Is there analytic expression for that? Thanks,
Well WolframAlpha does not know what it is.

CB

3. Mathematica does not give a solution, which well explains that a regular expression does not exist so far, but we are doing research, right? Calling for mathematicians to share their bright minds!

4. Originally Posted by bsmile
Mathematica does not give a solution, which well explains that a regular expression does not exist so far, but we are doing research, right? Calling for mathematicians to share their bright minds!
Since there is an algorithm for doing integrals (Risch algorithm) that modern software does not return a closed for for an integral generally means that a closed for does not exist in terms of elementary functions.

CB

5. Originally Posted by bsmile
Mathematica does not give a solution, which well explains that a regular expression does not exist so far, but we are doing research, right? Calling for mathematicians to share their bright minds!
Quite right. What was the Captain thinking .....?

In fact a solution does exist: There is a special function called the Fantastic F-function of the Second Kind that's exactly the answer to your problem. The properties of this function are left for you to explore as I don't think much literature on it exists at the moment.

(The Fantastic F-function of the First Kind was suggested to someone quite a few years ago now as the answer to an unrelated problem. No doubt a function of the Third Kind will be suggested in the future to someone else).

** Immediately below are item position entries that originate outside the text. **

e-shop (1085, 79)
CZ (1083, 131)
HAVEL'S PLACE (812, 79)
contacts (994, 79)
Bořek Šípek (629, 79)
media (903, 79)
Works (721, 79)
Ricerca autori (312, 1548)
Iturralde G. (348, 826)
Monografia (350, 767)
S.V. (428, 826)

6. Originally Posted by mr fantastic
Quite right. What was the Captain thinking .....?

In fact a solution does exist: There is a special function called the Fantastic F-function of the Second Kind that's exactly the answer to your problem. The properties of this function are left for you to explore as I don't think much literature on it exists at the moment.

(The Fantastic F-function of the First Kind was suggested to someone quite a few years ago now as the answer to an unrelated problem. No doubt a function of the Third Kind will be suggested in the future to someone else).
You are joking, right?! I am desperately looking for a closed form solution for that integral to save cpu time, and was glad to see the strange F-function, but a second thought realizes that it does not exist at the time being ....

Originally Posted by CaptainBlack
Since there is an algorithm for doing integrals (Risch algorithm) that modern software does not return a closed for for an integral generally means that a closed for does not exist in terms of elementary functions.

CB

Seems there are really very good mathematicians on this forum, , thanks for letting me know the Risch algorithm ...

7. Originally Posted by bsmile
You are joking, right?! I am desperately looking for a closed form solution for that integral to save cpu time, and was glad to see the strange F-function, but a second thought realizes that it does not exist at the time being ....
Necessity is the mother of invention (of non-elementary functions).